American pop singer (1936–2007)

Donnie Brooks (born John Dee Abohosh; February 6, 1936 – February 23, 2007) was an American pop music singer. Brooks is a member of the Rockabilly Hall of Fame.

==Early life==
Born in Dallas, Texas, Abohosh moved to Ventura, California in his teens, where he was adopted by his stepfather and took the name John D. Faircloth. He discovered a singing voice at a young age and recorded a few minor hits with several small record labels under the stage names Johnny Jordan, Dick Bush (which sole single "Hollywood Party" was his first for Era), and Johnny Faire, the latter gaining some sales with "Bertha Lou" in early 1959, while a cover version by Clint Miller charted nationally.

==Career==
Brooks was still without a recording contract in 1958 when he played a set at a El Monte Legion Stadium show, singing two songs that included Ray Charles' hit "What'd I Say". Encouraged by friends Dorsey and Johnny Burnette, he stayed in the music business and in late 1959 he made his first recording using the name Donnie Brooks. His first single, "Li'l Sweetheart", received a mediocre reception, but his March 1960 single, "Mission Bell" on Era Records, became a major hit; it peaked at No. 7 on the Billboard Hot 100 chart.
His follow-up single, "Doll House"/"Round Robin" (a double-sided hit single with a color picture sleeve on Era Records), peaked at No. 31 in December 1960. In an interview for a 2006 concert, he performed at Sherman Indian High School in Riverside, California (posted on YouTube), Brooks revealed that he was the voice of the opening theme to the cartoon series George of the Jungle. He also sang the themes to the cartoon series Super Chicken and Tom Slick. In addition to "Mission Bell", Brooks produced recording artists Merrilee Rush ("Angel of the Morning"), Cannibal & the Headhunters ("Land of 1000 Dances"), Len Barry ("1-2-3," "Bristol Stomp", "You Can't Sit Down"), and Jewel Akens ("The Birds and the Bees"). Brooks also produced "30 Years of Rock and Roll", a touring live show featuring all of the above-mentioned performers along with Dennis Yost of the Classics IV, Larry Raspberry of the Gentrys, The Fireballs, and Tiny Tim.
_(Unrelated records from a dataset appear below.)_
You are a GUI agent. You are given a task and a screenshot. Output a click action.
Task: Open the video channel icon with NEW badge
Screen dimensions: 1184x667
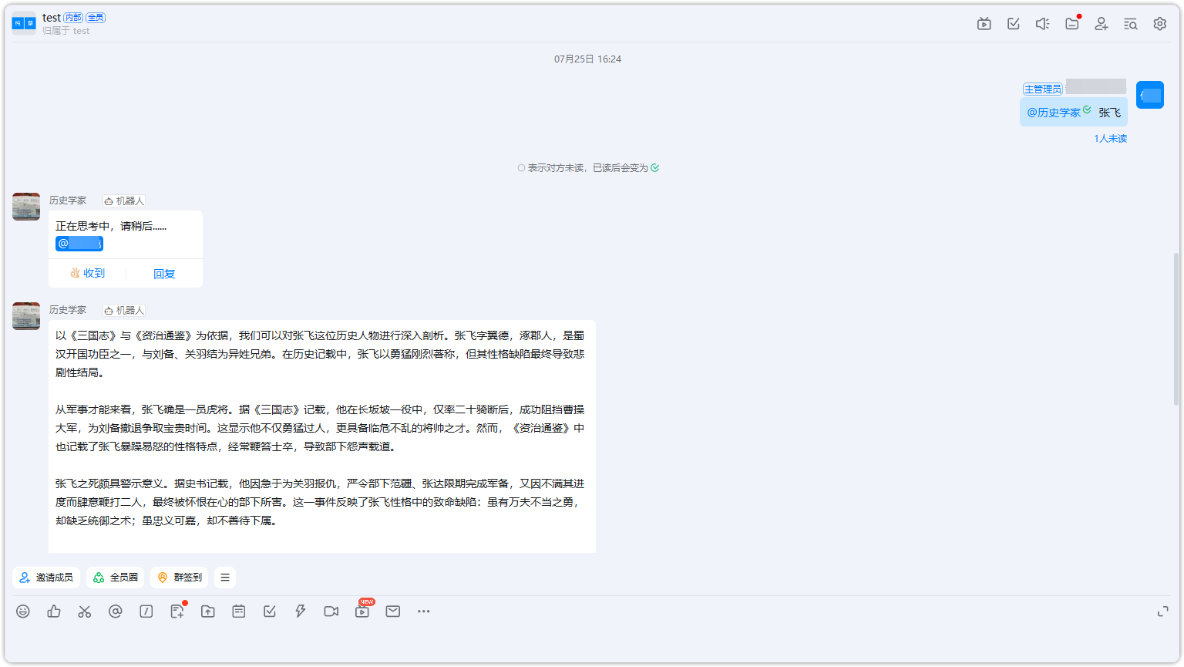(362, 611)
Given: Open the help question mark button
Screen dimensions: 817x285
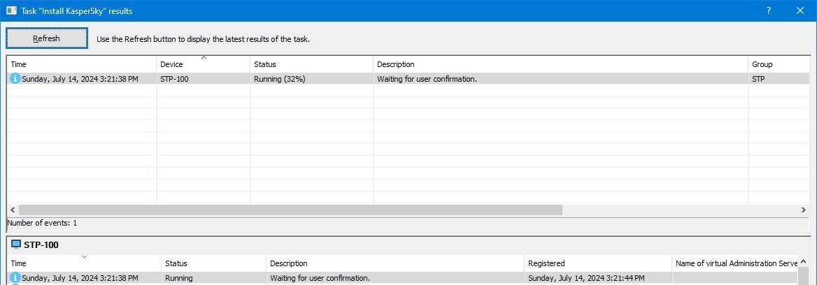Looking at the screenshot, I should [x=769, y=11].
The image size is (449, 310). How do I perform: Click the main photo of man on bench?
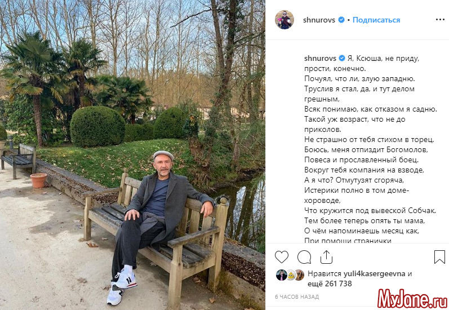pyautogui.click(x=132, y=155)
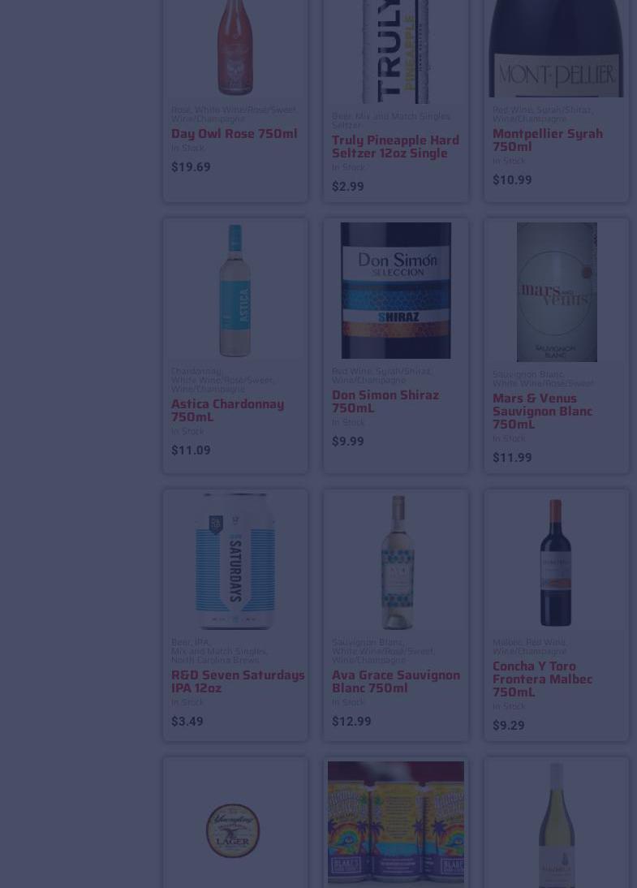Image resolution: width=637 pixels, height=888 pixels.
Task: Open Montpellier Syrah 750ml product page
Action: (x=547, y=140)
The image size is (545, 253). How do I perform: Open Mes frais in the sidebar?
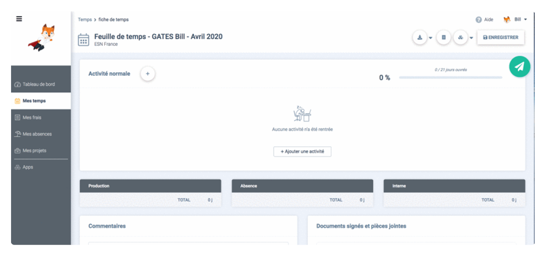(x=32, y=117)
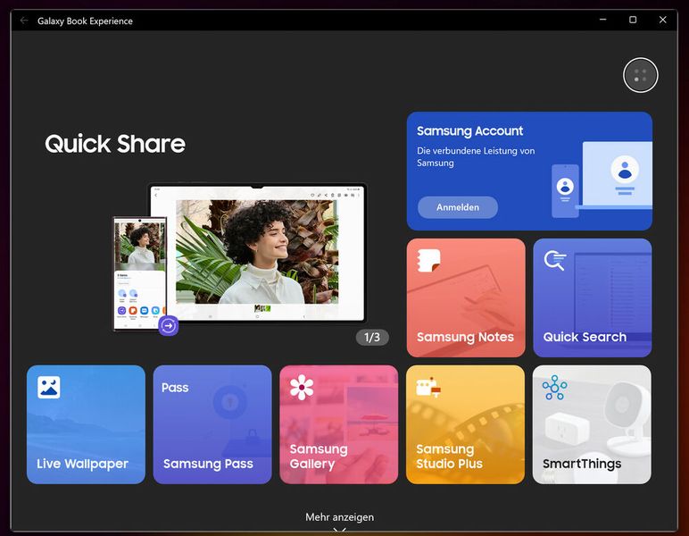This screenshot has width=689, height=536.
Task: Click the Anmelden sign-in button
Action: [x=458, y=207]
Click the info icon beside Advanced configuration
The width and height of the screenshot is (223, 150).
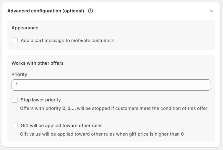pos(90,11)
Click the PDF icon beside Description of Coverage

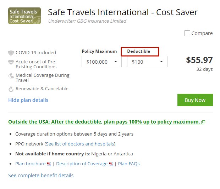click(x=111, y=164)
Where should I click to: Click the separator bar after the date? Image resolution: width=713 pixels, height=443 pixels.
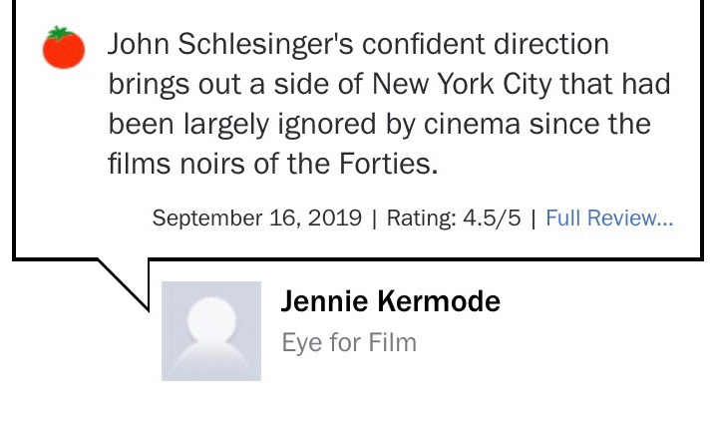click(374, 219)
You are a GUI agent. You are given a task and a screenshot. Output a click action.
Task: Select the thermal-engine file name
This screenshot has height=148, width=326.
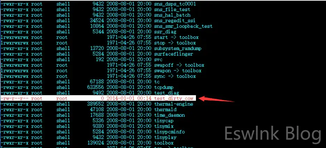coord(173,104)
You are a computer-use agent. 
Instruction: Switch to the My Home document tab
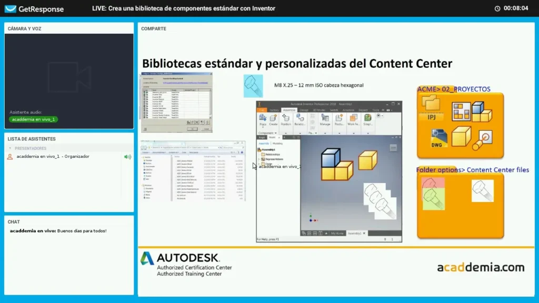click(x=337, y=233)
In 1971, Brooks played the role of Christ in the rock opera Truth of Truths for Oak Records. Brooks has also toured with fellow performers from the early rock and roll era in various oldies revival shows.

In 2003, Brooks was inducted into the Rockabilly Hall of Fame.

==Death==
Brooks died on February 23, 2007, in Panorama City, California.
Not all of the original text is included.